Sofía y yo hablamos durante horas. El tren se detuvo, tenía que pasar la tarde y la noche en la ciudad. Nos conocíamos hacía poco tiempo y le pedí que me acompañara, ella se sonrió duditativa. Entonces le dije que se imaginara a sí misma veinte años más tarde, casada, que imaginara como se marchitaba su relación y como pensaba en todos aquellos posibles amores que hubiera tenido hace veinte años. Sin que me faltase el descaro, le dije que yo podría ser uno de ellos. Viniendo conmigo hoy, ya no tendrás que preguntarte como hubiera podido ser, le dije. Se rió.

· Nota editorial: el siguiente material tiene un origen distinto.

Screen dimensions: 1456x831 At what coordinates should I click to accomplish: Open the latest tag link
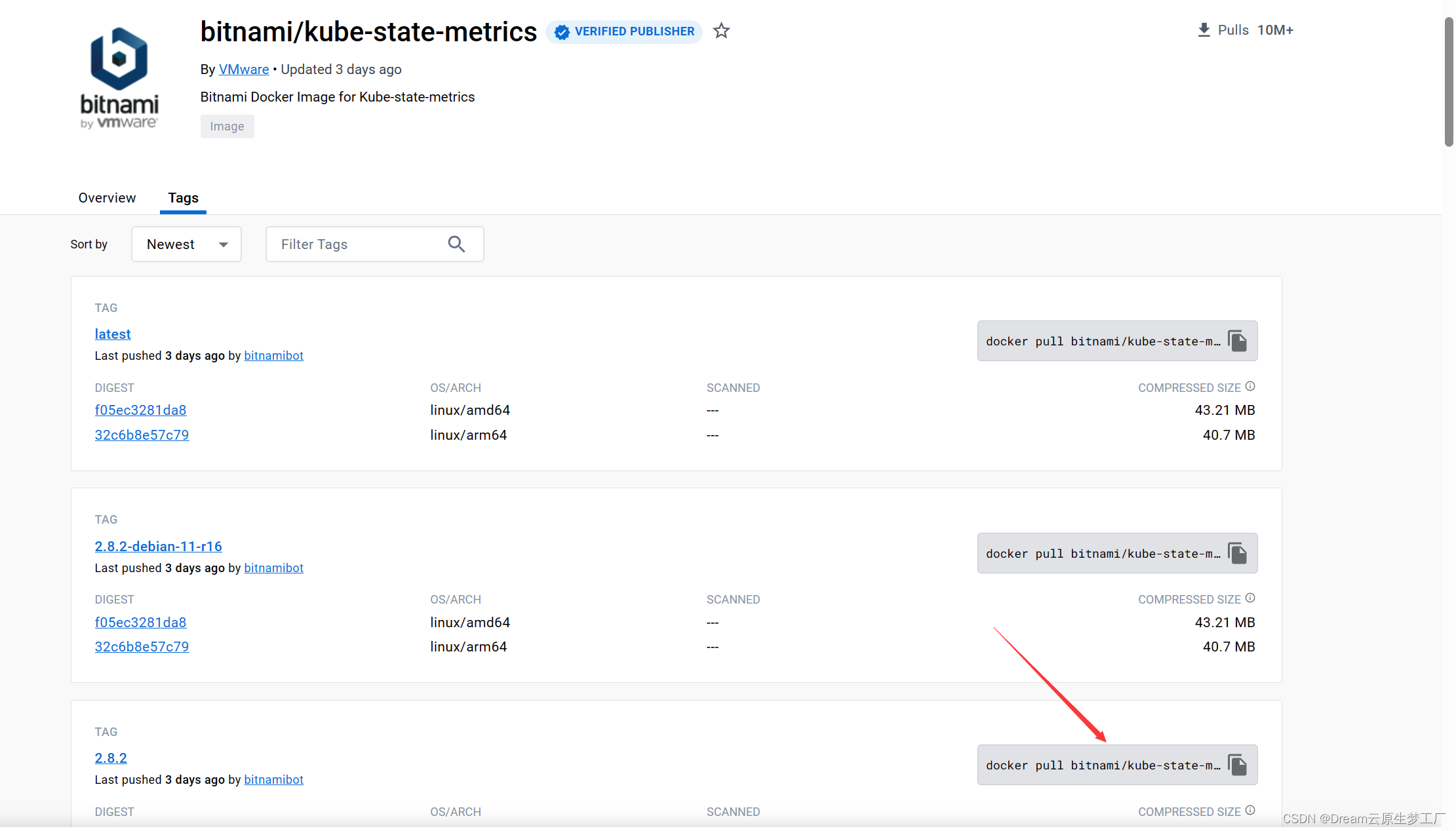pos(113,334)
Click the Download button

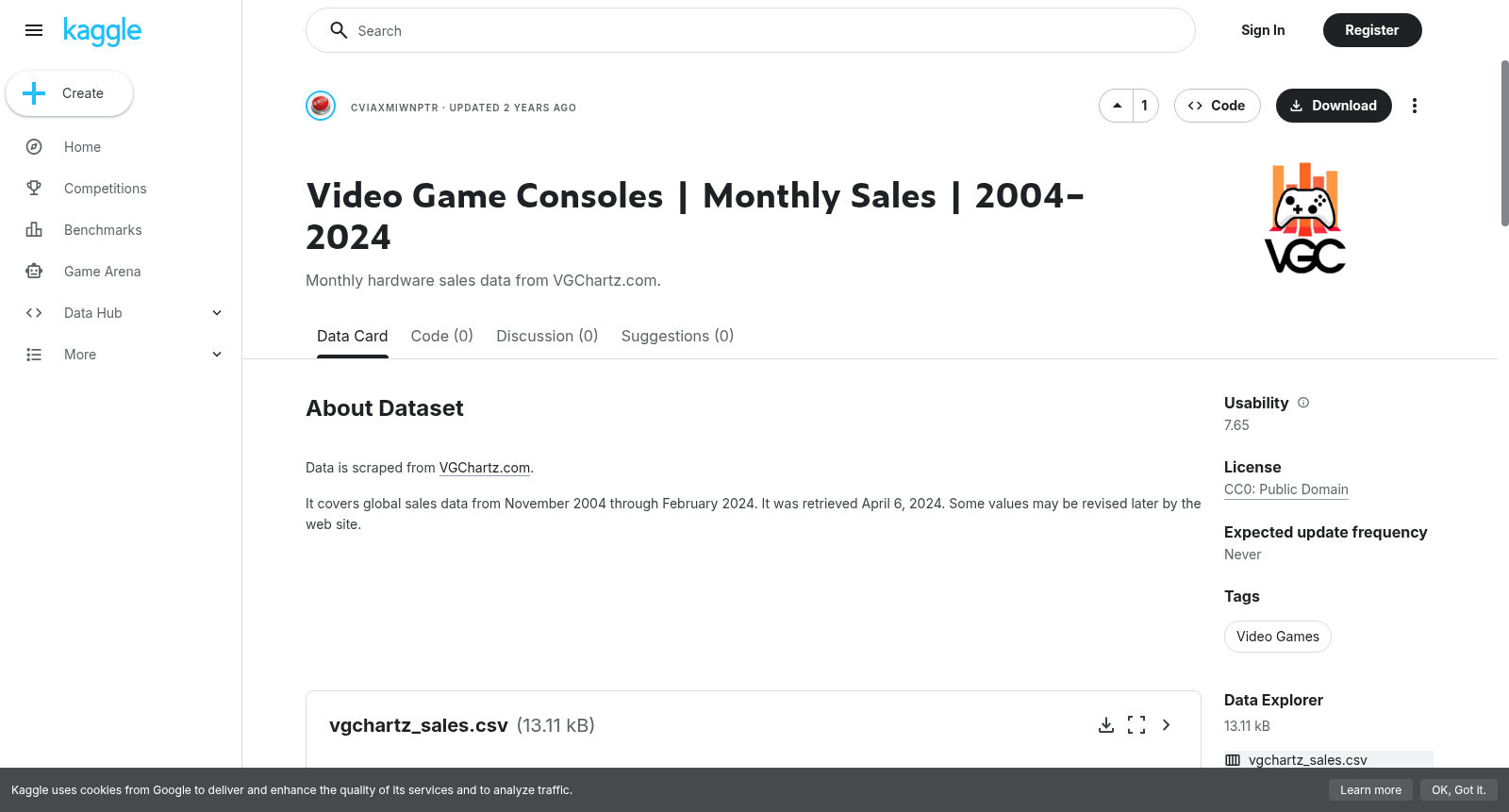pos(1334,106)
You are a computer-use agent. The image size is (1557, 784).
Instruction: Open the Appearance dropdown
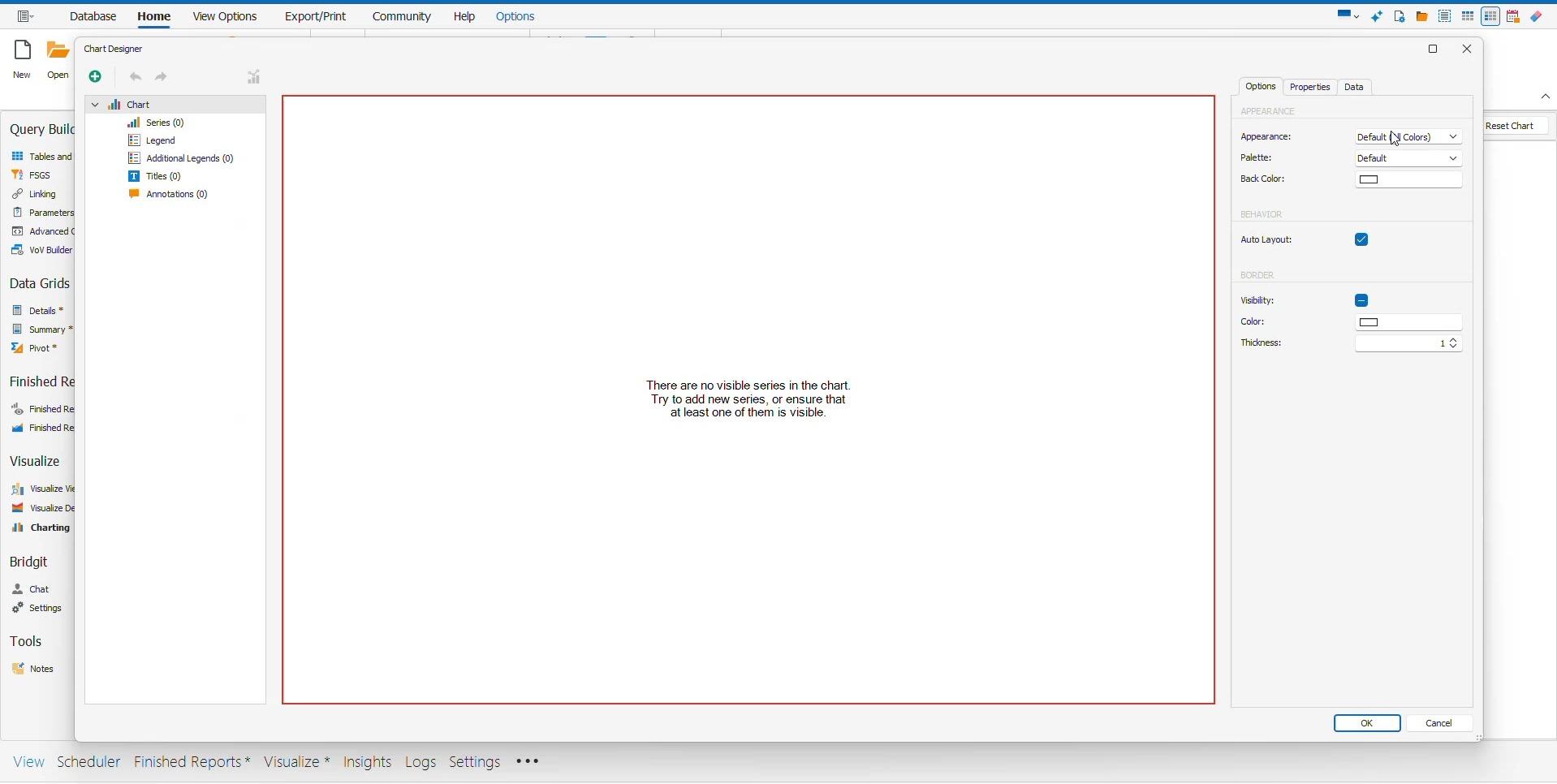(x=1408, y=137)
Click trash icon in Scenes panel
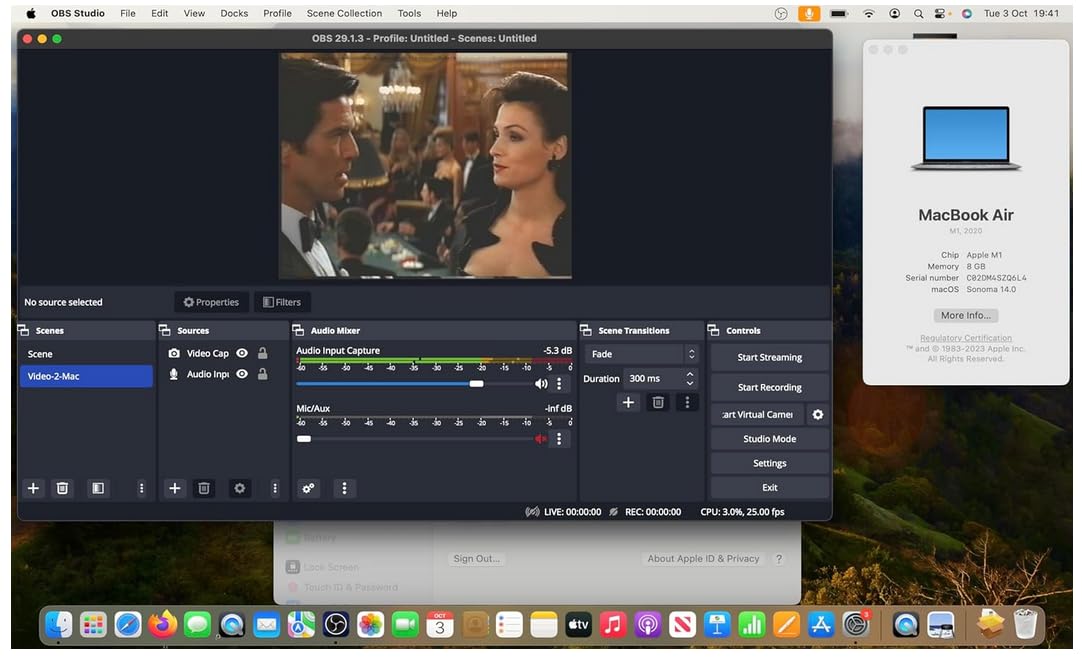 click(x=62, y=488)
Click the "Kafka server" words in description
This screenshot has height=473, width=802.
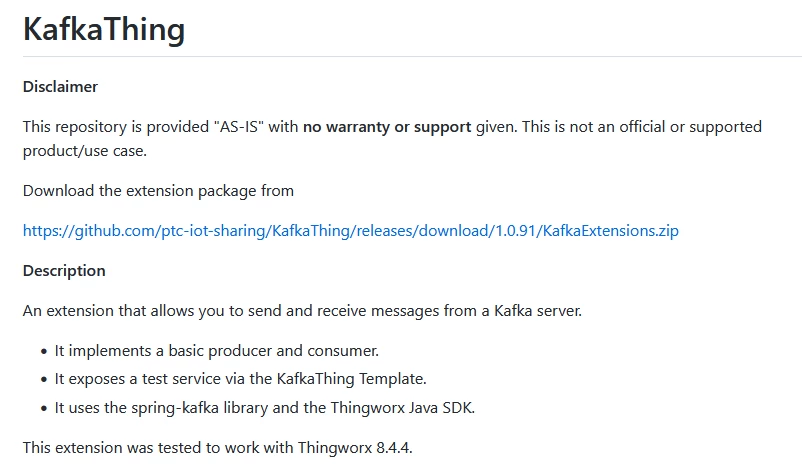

Nos bajamos juntos del tren, entramos en aquel bar de jazz, admiré sus ojos entre un eterno silencio en aquel bar de la plaza, caminamos hasta el boulevard, allí nos paramos de pie mientras la observaba como un niño que mira su regalo de Navidad, recuerdo que su sonrisa me desvelaba historias sin contar. Aquel beso duró unos segundos, pero aún puedo sentirlo. Volvimos a la estación cuando el sol salió rasgando los tejados de los edificios.
Recordaré siempre aquel boulevard dónde dejamos el corazón pinchado y los ojos cerrados dueños de nuestros sueños.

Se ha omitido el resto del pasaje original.